▸ **RECORDS**:
--- --- ---
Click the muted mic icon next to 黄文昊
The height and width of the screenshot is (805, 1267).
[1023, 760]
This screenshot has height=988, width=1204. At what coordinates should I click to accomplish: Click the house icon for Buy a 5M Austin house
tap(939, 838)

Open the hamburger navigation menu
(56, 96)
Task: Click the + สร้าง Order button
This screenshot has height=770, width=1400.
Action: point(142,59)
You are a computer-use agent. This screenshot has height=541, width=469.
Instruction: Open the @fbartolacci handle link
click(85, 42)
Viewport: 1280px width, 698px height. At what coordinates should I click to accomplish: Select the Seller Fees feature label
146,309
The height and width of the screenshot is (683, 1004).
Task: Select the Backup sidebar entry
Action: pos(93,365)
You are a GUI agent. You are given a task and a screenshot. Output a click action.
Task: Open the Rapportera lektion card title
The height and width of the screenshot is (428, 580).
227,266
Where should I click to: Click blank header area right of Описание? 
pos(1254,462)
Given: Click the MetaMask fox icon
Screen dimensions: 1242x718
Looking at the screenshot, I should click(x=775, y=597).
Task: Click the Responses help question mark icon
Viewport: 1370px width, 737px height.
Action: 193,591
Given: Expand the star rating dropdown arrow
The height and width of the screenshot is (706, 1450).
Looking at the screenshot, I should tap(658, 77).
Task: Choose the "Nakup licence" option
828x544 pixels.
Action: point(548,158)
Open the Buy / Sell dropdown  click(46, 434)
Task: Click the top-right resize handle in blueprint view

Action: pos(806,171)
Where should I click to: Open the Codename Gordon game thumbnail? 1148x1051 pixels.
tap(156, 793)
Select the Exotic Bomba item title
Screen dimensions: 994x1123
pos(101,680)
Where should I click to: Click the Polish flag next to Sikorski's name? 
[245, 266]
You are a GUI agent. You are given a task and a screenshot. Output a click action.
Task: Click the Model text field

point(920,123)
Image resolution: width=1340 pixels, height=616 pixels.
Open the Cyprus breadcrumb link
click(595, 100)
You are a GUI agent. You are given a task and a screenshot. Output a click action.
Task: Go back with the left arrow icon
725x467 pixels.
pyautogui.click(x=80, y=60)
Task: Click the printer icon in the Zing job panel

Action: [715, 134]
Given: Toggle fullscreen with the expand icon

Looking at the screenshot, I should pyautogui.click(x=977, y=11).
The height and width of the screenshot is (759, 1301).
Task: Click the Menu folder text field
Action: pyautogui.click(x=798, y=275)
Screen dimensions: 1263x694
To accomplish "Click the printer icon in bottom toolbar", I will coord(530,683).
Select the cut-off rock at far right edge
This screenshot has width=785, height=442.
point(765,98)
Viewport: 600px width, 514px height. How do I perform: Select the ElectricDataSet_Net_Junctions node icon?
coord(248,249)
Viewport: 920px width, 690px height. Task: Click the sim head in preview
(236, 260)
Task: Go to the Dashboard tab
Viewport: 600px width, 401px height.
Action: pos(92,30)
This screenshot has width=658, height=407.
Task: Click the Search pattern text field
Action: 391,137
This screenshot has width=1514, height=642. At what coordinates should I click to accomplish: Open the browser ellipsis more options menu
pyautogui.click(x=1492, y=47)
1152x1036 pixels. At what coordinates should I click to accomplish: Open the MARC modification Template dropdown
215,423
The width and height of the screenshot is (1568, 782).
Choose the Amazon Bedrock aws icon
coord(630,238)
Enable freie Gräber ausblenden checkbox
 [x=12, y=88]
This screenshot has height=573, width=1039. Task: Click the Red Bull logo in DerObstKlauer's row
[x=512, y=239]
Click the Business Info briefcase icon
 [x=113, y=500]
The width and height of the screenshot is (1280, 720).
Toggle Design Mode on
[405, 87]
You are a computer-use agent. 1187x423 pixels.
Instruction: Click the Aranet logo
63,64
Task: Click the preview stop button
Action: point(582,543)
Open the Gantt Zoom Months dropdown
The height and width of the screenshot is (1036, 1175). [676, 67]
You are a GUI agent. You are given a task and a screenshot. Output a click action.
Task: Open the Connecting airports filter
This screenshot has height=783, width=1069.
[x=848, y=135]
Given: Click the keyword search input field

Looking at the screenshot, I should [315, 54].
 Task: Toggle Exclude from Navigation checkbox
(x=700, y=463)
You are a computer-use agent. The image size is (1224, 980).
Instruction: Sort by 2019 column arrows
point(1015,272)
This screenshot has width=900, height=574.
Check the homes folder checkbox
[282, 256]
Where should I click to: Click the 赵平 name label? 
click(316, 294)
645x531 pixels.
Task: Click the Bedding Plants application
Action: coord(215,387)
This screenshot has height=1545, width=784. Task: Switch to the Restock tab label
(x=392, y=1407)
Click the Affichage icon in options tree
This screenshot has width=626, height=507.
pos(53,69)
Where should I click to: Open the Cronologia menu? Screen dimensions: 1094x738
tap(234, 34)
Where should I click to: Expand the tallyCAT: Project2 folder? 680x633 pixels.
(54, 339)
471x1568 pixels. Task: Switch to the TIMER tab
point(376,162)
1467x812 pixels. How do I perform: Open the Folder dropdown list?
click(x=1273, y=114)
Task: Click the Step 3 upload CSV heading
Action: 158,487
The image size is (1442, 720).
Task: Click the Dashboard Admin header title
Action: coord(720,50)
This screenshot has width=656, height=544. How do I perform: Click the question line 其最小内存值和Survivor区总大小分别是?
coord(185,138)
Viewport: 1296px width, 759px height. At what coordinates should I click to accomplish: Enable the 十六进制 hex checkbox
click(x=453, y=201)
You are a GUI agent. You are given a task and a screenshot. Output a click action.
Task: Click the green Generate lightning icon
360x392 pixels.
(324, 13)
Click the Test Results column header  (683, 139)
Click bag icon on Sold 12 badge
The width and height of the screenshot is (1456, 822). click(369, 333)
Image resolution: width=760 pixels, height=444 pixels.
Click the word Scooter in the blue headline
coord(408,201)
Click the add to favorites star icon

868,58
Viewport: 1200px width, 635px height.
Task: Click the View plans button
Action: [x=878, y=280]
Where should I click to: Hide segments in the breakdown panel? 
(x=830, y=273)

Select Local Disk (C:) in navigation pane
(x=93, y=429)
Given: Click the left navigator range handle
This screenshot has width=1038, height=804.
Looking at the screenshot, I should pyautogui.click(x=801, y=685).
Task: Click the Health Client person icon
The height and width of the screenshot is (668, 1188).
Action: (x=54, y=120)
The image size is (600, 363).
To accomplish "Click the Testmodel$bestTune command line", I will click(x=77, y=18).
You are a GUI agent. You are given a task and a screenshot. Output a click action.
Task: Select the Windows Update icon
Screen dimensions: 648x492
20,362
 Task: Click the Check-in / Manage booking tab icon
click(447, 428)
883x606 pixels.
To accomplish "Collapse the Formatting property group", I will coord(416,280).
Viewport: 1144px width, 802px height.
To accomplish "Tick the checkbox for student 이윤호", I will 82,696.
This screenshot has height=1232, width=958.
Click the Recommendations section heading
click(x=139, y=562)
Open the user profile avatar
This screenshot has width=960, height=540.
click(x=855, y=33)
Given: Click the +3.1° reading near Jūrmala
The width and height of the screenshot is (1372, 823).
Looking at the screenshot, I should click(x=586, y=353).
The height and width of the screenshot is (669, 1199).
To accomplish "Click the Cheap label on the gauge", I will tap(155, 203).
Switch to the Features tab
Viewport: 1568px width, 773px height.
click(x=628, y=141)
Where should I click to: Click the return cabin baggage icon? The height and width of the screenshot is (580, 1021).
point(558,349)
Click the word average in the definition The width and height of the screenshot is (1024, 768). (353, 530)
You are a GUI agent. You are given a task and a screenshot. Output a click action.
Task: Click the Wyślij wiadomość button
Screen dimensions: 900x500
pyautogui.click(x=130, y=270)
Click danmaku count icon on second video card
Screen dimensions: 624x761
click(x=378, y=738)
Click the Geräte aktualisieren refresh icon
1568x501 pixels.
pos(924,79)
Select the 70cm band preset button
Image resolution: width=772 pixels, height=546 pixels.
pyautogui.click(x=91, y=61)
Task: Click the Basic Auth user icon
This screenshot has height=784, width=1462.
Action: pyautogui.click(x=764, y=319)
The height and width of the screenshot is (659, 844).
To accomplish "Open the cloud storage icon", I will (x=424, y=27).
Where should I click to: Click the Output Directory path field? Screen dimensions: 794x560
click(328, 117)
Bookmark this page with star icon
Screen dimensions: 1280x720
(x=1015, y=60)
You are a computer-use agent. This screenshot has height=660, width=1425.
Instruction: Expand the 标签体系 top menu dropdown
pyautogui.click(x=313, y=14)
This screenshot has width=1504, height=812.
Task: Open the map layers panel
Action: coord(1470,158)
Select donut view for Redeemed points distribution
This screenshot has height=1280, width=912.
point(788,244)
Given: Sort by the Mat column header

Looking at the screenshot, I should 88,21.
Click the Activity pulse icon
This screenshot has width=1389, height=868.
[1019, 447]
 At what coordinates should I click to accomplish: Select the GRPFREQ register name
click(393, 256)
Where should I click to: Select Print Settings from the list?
--- --- ---
▸ **EXERCISE PROMPT**: Starting with the line that holds "Where should I click to: Open the Cronologia" and ending with the line that holds "Given: Click the left navigator range handle", retype every line in the data above exactly, and nothing else.

▸ **OUTPUT OF THE TASK**:
Where should I click to: Open the Cronologia menu? Screen dimensions: 1094x738
tap(234, 34)
Where should I click to: Expand the tallyCAT: Project2 folder? 680x633 pixels.
(54, 339)
471x1568 pixels. Task: Switch to the TIMER tab
point(376,162)
1467x812 pixels. How do I perform: Open the Folder dropdown list?
click(x=1273, y=114)
Task: Click the Step 3 upload CSV heading
Action: 158,487
The image size is (1442, 720).
Task: Click the Dashboard Admin header title
Action: coord(720,50)
This screenshot has width=656, height=544. How do I perform: Click the question line 其最小内存值和Survivor区总大小分别是?
coord(185,138)
Viewport: 1296px width, 759px height. At what coordinates should I click to accomplish: Enable the 十六进制 hex checkbox
click(x=453, y=201)
You are a GUI agent. You are given a task and a screenshot. Output a click action.
Task: Click the green Generate lightning icon
360x392 pixels.
(324, 13)
Click the Test Results column header  (683, 139)
Click bag icon on Sold 12 badge
The width and height of the screenshot is (1456, 822). click(369, 333)
Image resolution: width=760 pixels, height=444 pixels.
Click the word Scooter in the blue headline
coord(408,201)
Click the add to favorites star icon

868,58
Viewport: 1200px width, 635px height.
Task: Click the View plans button
Action: [x=878, y=280]
Where should I click to: Hide segments in the breakdown panel? 
(x=830, y=273)

Select Local Disk (C:) in navigation pane
(x=93, y=429)
Given: Click the left navigator range handle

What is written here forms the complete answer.